Qualche tempo fa circolava sui social network la fotografia di una scritta pitturata sul muro di una città; la frase recitava: “In un mondo che ci obbliga all’eccellenza, fare schifo è un gesto rivoluzionario”. Senza contare le sue innumerevoli riproduzioni, quel solo post aveva raccolto diverse migliaia di condivisioni. Ironia, provocazione, senso di protesta? Certamente i motivi dell’enorme numero di persone che ha condiviso quell’immagine potevano essere questi e molti altri, tra cui spesso uno scialbo spirito anarchico e polemiche senza fondamento. Eppure quell’affermazione offre almeno due intuizioni interessanti.



Le condizioni della scuola – dall’organizzazione del sistema scolastico alle circostanze contingenti di ogni istituto e di ogni allievo – paiono diventate sempre più difficili, tanto da mettere i docenti a dura prova. In una situazione simile ci si domanderà quale valore può avere l’idea di “fare schifo”. Premesso che non si intende ovviamente elogiare nessuna forma di lassismo formativo, né proporre forme alternative di istruzione (anzi!), ci si può però chiedere quale può essere oggi un vero “gesto rivoluzionario”.



La provocatorietà di quella frase scritta sul muro trova forse la sua prima spiegazione nella condizione iniziale: un mondo che ci obbliga all’eccellenza. È forse un caso che il linguaggio corrente faccia un sì largo uso di termini come “successo, primato, leadership”, e sempre meno parli di talento, curiosità, abnegazione, passione, ricerca? È vero: la situazione dei giovani è assai difficile (ma siamo sicuri che l’istruzione lo sia più di altri tempi, o di appena qualche decennio fa, quando il tasso di analfabetizzazione era del 48%?) e indagarne cause e soluzioni è importante. Ma può essere l’idea o la corsa all’eccellenza, come oggi è intesa, tra queste?



Gli studi e le statistiche mostrano sempre più diffusamente che una scuola che non si occupa di trasmettere conoscenze produce scarsi risultati. Così è, e queste conoscenze dovrebbero tornare ad avere ampio spazio. Ma che fare se tali conoscenze e competenze vengono scambiate per continui punti da acquisire, come in un videogioco in cui l’unico obiettivo è scalare la classifica? che fare quando i punti non sono solo quelli da raggiungere a scuola, ma in ogni aspetto dell’esistenza, dallo sport alle interazioni sociali, agli hobby, finanche alla dimensione del gioco, la cui essenza stessa dovrebbe essere giocare?

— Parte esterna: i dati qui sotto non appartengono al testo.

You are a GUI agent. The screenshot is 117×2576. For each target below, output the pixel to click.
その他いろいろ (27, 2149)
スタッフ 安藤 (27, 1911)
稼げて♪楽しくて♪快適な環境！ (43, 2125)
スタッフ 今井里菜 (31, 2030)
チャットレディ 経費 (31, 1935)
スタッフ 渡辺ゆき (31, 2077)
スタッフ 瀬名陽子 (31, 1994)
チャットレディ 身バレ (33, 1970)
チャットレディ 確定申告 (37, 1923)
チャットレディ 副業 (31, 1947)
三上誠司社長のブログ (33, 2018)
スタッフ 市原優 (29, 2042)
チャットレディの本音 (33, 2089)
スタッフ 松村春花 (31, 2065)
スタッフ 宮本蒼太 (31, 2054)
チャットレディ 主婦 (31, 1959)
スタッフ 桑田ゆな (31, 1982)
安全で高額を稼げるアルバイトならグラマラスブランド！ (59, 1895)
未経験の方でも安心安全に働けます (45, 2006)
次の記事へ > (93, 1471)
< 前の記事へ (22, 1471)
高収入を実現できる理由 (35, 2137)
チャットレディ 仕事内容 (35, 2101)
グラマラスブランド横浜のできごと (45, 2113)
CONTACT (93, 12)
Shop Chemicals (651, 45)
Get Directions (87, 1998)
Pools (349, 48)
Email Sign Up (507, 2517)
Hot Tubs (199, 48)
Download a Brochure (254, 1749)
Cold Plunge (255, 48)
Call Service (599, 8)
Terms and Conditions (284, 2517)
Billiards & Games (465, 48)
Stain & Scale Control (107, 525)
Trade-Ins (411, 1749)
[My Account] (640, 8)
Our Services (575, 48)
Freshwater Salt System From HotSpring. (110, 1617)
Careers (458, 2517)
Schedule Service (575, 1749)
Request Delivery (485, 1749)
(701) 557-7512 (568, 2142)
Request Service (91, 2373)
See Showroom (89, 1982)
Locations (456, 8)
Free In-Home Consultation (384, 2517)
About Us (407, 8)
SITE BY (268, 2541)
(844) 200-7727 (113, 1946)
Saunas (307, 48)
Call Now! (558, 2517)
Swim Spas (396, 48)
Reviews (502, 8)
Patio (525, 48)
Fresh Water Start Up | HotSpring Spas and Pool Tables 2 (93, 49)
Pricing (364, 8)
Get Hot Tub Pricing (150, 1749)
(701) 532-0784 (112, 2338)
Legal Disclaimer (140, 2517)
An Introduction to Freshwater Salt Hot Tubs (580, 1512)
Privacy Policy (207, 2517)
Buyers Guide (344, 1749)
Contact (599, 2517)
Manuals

Si critica l’eccesso, la velocità, l’iperconnessione: ma chi realmente (ci) permette di fare diversamente? chi è pronto a spendere le proprie energie per creare un’alternativa attraente e percorribile? Chi si lamenta del disastro giovanile, della mancanza di voglia e curiosità dei ragazzi coincide spesso con chi ripete ai propri ragazzi, allievi o figli, che bisogna essere duri, bisogna farcela, perché il mondo è difficile, il lavoro non si trova, la pensione è importante. Non è forse questo che chiunque oggi abbia dai 2 ai 30 anni si sente ribadire in un loop esasperante e senza fine? non è questo che anima i commenti di nonni e genitori che, a bordo campo, urlano (pur inconsapevolmente) ai loro bimbi di 5 anni, usciti mezz’ora prima dalla scuola dove hanno trascorso 8 ore, che non stanno correndo abbastanza, non stanno facendo abbastanza goal, non stanno intrattenendo abbastanza rapporti sociali coi propri compagni, non si stanno concentrando abbastanza? Persino la classica frase che si è soliti dire ai bambini prima di un’attività, “Mi raccomando: divertiti!”, sembra diventata l’ennesimo imperativo morale, l’ennesimo compito da sostenere.

Sin da piccoli ci si sente ammonire di non sprecare tempo (con la conseguenza di sprecarne, in definitiva, molto di più), di essere lungimiranti, guardare al futuro (con la conseguenza di non riuscire a vedere neppure il presente, ad immaginare nulla di diverso da ciò che si deve fare), di essere i migliori. Bisognerebbe allora dar vita a un elogio della diseccellenza? Sì o no, a seconda di che cosa si intende.